日比野駅のすぐ南にある西町神社。 住所としては大宝(たいほう)ではあるけど、かつては西熱田村と呼ばれていたところだ。 熱田神宮(web)から見て西に位置しているからということで名付けられたのだろう。明治後半から昭和前期にかけては熱田西町という町名だった。 西の通りは西郊通で、その西には西野町があり、東の通りが西町通、近くに西方寺などもあり、このあたりは西の付く名前が多い。 今昔マップの明治中頃(1888-1898年)を見ると、田んぼしかない。熱田神領の田んぼだったところだ。 大正から昭和の戦前まではあまり変わらず、戦中の1937-1938年(昭和12-13年)の地図では現在のような区画ができている。二等辺三角形のような町割りは、西郊通と西町通に鉄道が通っていて、それに合わせて町が作られたためだ。市電は廃止され、地下鉄が通った今もそのままになった。
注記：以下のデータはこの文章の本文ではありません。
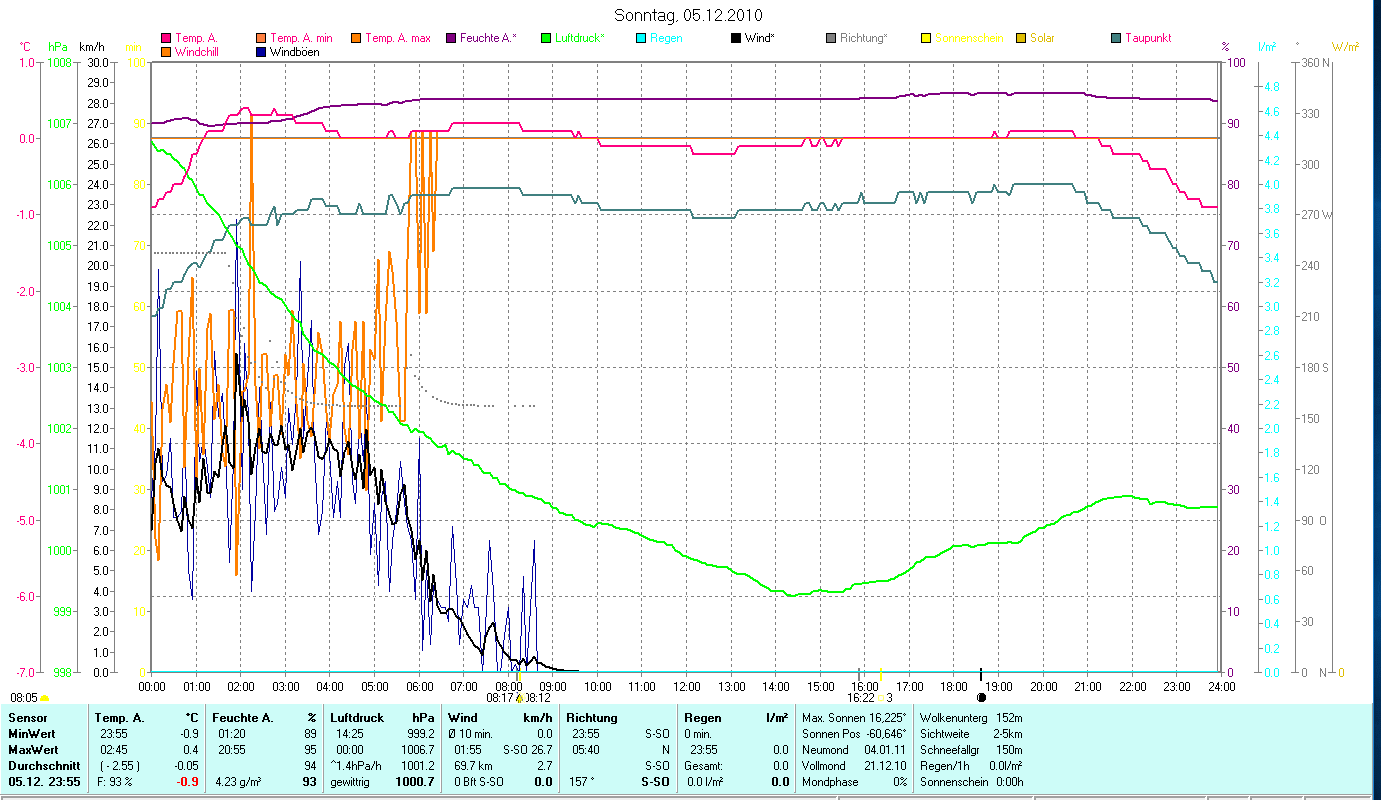
Task: Click the Temp. A. min legend entry
Action: coord(301,38)
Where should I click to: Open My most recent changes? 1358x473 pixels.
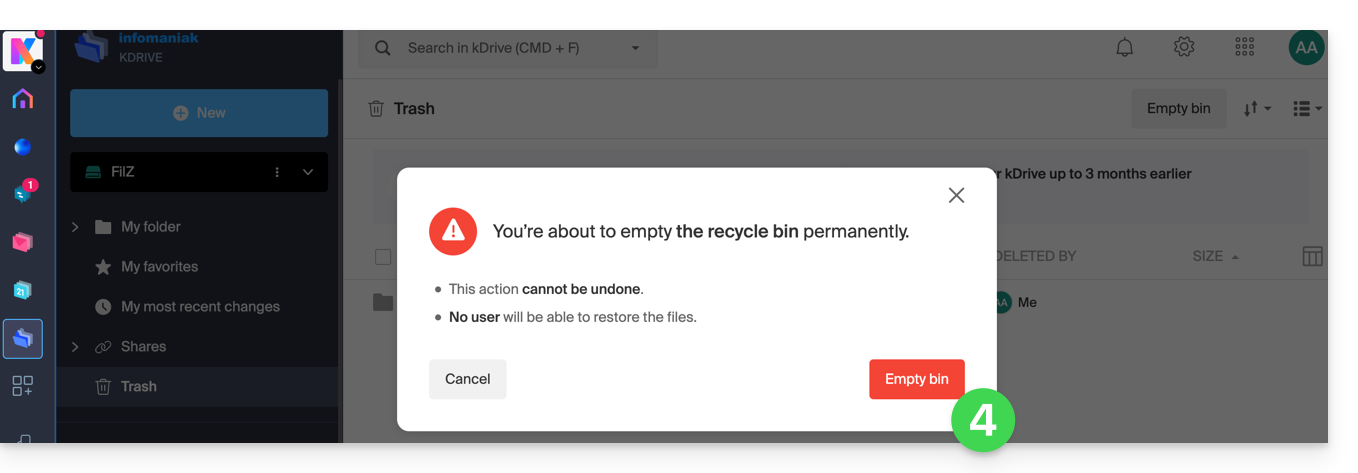[x=200, y=307]
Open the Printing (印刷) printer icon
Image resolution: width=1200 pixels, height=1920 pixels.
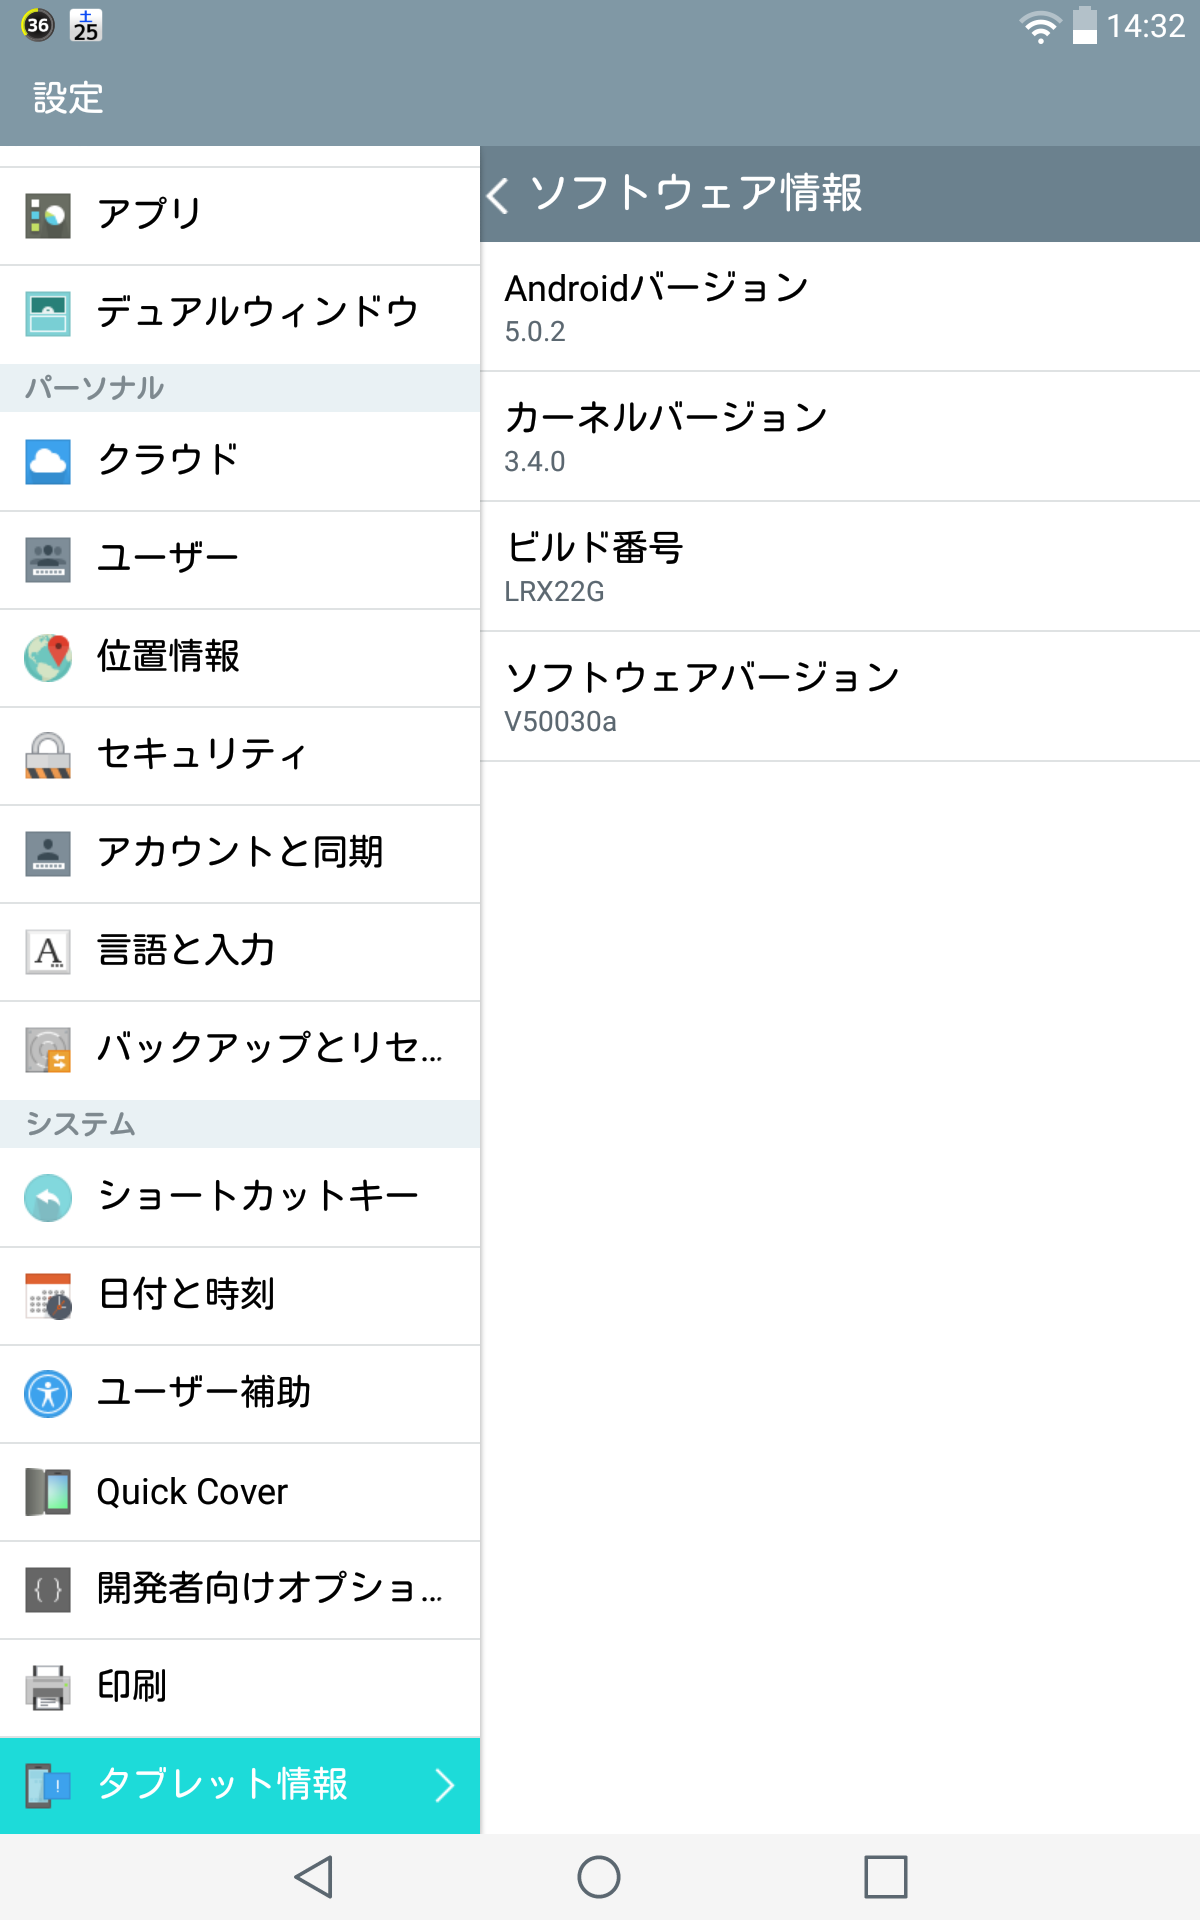click(x=48, y=1687)
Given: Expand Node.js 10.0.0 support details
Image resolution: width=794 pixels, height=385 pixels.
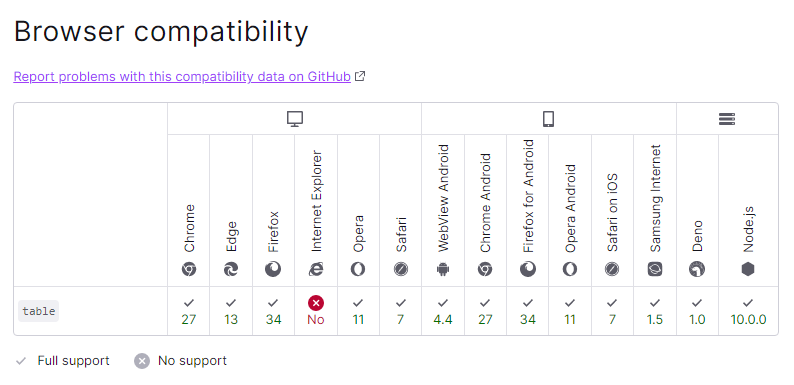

西町神社は三角形の頂点に近い場所にある。もともとここにあったのか、移されてきたのか、そのあたりは分からない。 熱田区は町名を冠した神社の多いところで、西町神社もそれに類するものだ。町名神社は祭神も系統も分からないので苦手なのだけど、ここは祭神を記した木札がかかっていたので喜んだ。 しかし、読んで、むむっ!? となった。
祭神 西町の大神
西町の大神とな? 相殿に「伊勢の大神・熱田の大神・津島の大神」を祀るとあるので、神明でも熱田でも津島でもないということだ。 西町の大神って誰のことだろう。 屋根神様のパターンでいうと熱田・秋葉・津島が多く、ここに伊勢神が入る例は少ない。 創建が江戸時代以前か明治以降かによっても事情は違ってくる。 今の時代に町の大神などというぼんやりした神を祀っているところはあまりない。たいていは日本神話などの神を当てている。江戸時代までは祭神名のはっきりしない神社も多かったようだけど、明治以降もそのままにしているところは少ない。というよりほとんどない。 結局、この神社に関しては何も分からないというのが結論となる。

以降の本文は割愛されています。